Simulated Author's Rebuttal

2 responses · 0 unresolved

We thank the referee for their constructive and detailed feedback on our manuscript. We address each major comment point by point below and indicate the revisions planned for the next version of the paper.

read point-by-point responses

  1. Referee: [§3 (Data Generation Pipeline)] §3 (Data Generation Pipeline): The derivation of grasp poses, path planning trajectories, and object-to-object relationships from 6D poses is presented without collision checking, physics simulation, or human validation on the training distribution (only human evaluation is reported on the BOP-ASK-core test split). This is load-bearing for the central claim, as noisy or incorrect affordance labels could produce the reported performance gains and 'emergent' behaviors as artifacts rather than evidence of genuine interaction understanding.

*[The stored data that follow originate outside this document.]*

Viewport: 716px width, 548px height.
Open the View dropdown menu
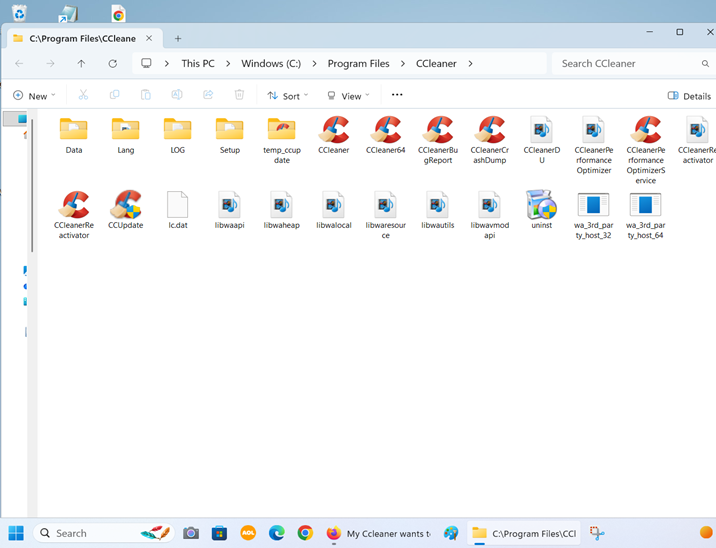coord(348,96)
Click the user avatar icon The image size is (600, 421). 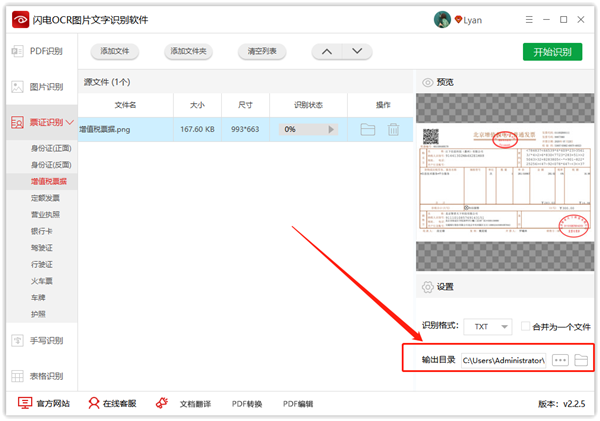[441, 19]
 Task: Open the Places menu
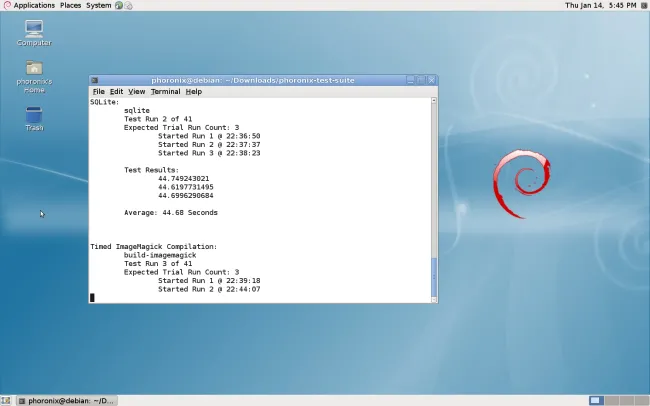(71, 5)
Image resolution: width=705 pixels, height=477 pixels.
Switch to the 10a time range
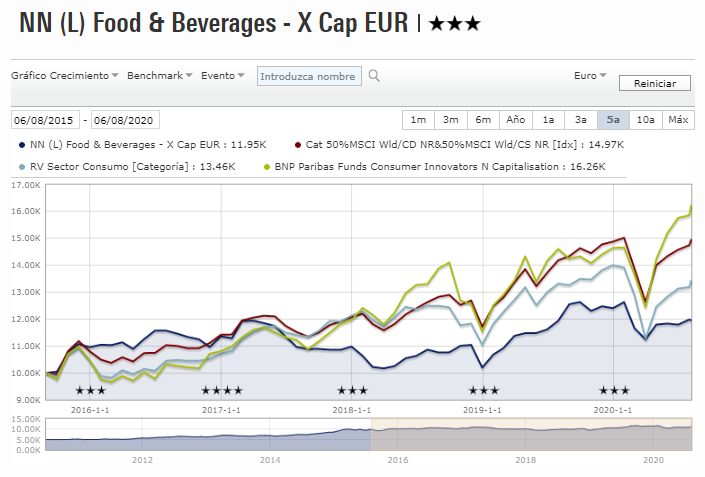(x=646, y=120)
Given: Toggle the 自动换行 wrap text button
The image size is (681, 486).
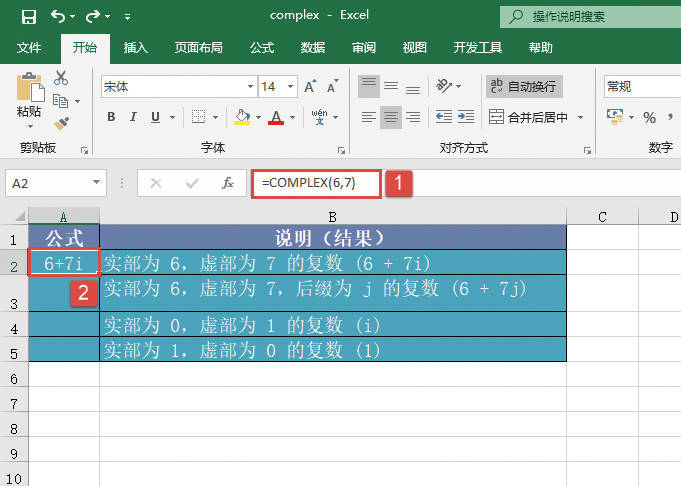Looking at the screenshot, I should click(x=524, y=87).
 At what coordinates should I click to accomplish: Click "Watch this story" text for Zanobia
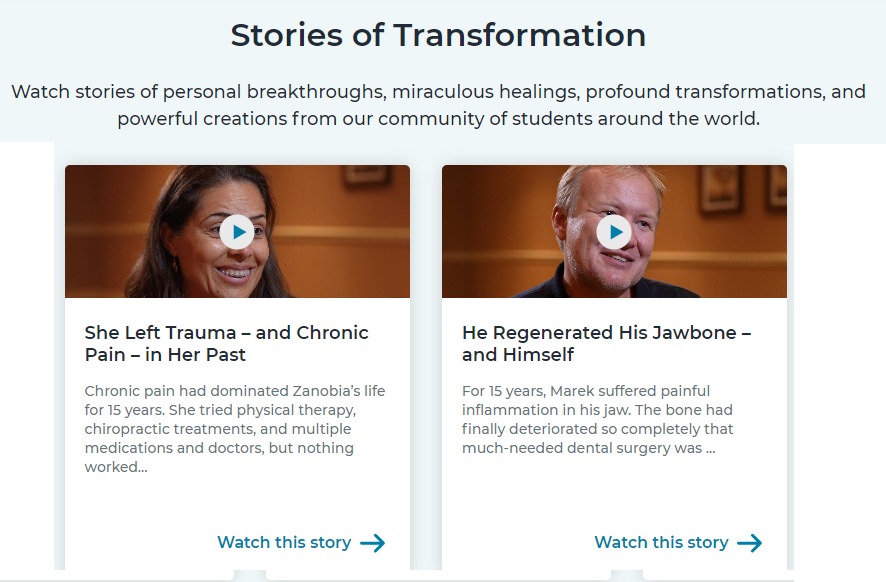click(x=284, y=543)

    Authors: The annotations are produced via deterministic geometric operations applied directly to the high-accuracy 6D poses supplied by the BOP benchmark. Grasp poses are derived from surface normals and principal axes, trajectories are constructed as sequences of relative SE(3) transforms, and object-to-object compatibility is computed from pairwise pose distances and orientation thresholds. Because the tasks target pose-based spatial reasoning rather than dynamic physical interaction, full physics simulation and collision checking were not required for label generation. Human validation was performed on the BOP-ASK-core test split, where label agreement exceeded 90 %. We will revise §3 to document the precise geometric procedures, add quantitative consistency checks across the training distribution, and include an explicit limitations paragraph acknowledging the lack of physics-based validation. These additions will clarify that reported gains arise from improved spatial reasoning rather than label artifacts. revision: partial

  2. Referee: [§5 (Experiments)] §5 (Experiments): The protocol for baseline comparisons and the demonstration of outperformance lack explicit controls for potential selection effects in question generation or post-hoc filtering. Without these details, it is difficult to confirm that the gains on the six tasks (including the four novel ones) reflect improved reasoning rather than dataset-specific biases.

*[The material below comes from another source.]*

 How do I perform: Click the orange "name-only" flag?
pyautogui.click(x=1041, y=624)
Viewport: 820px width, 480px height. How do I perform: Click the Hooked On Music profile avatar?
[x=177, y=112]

    Authors: All question-answer pairs were generated exhaustively from the pose annotations for every image and task combination; no post-hoc filtering or model-dependent selection was applied. The identical question set was used for every baseline and fine-tuned model. We will expand §5 with a complete description of the generation algorithm, per-task question counts, and additional ablation results that subsample questions uniformly and re-evaluate performance. These controls will demonstrate that the observed improvements on both in-distribution and out-of-distribution sets are attributable to enhanced object-interaction reasoning. revision: yes

Circularity Check

0 steps flagged

No significant circularity; empirical dataset and evaluation paper with independent test benchmarks

full rationale

The paper's core contribution is the construction of the BOP-ASK dataset by automatically deriving QA pairs and annotations (grasp poses, trajectories, spatial relations) from existing external BOP 6D pose data, followed by empirical training and evaluation of VLMs on held-out splits including human-validated BOP-ASK-core and an OOD BOP-ASK-lab benchmark. No equations, fitted parameters, or derivation chains are present that would reduce reported performance or emergent capabilities to quantities defined by construction inside the paper. Claims rest on experimental comparisons against baselines rather than self-referential definitions, self-citation load-bearing uniqueness theorems, or ansatz smuggling. This is a standard self-contained empirical contribution against external benchmarks.

Axiom & Free-Parameter Ledger

0 free parameters · 1 axioms · 0 invented entities

The work rests on the assumption that 6D poses from BOP datasets can be reliably transformed into grasp poses, depth relations, and planning trajectories without additional physical simulation or human validation at scale.

axioms (1)
  • domain assumption Existing BOP 6D pose annotations are sufficiently accurate and complete to derive grasp poses, relative spatial relations, and multi-step trajectories.
    Invoked in the data generation pipeline description.

pith-pipeline@v0.9.0 · 5586 in / 1259 out tokens · 22191 ms · 2026-05-17T19:54:06.928943+00:00 · methodology

discussion (0)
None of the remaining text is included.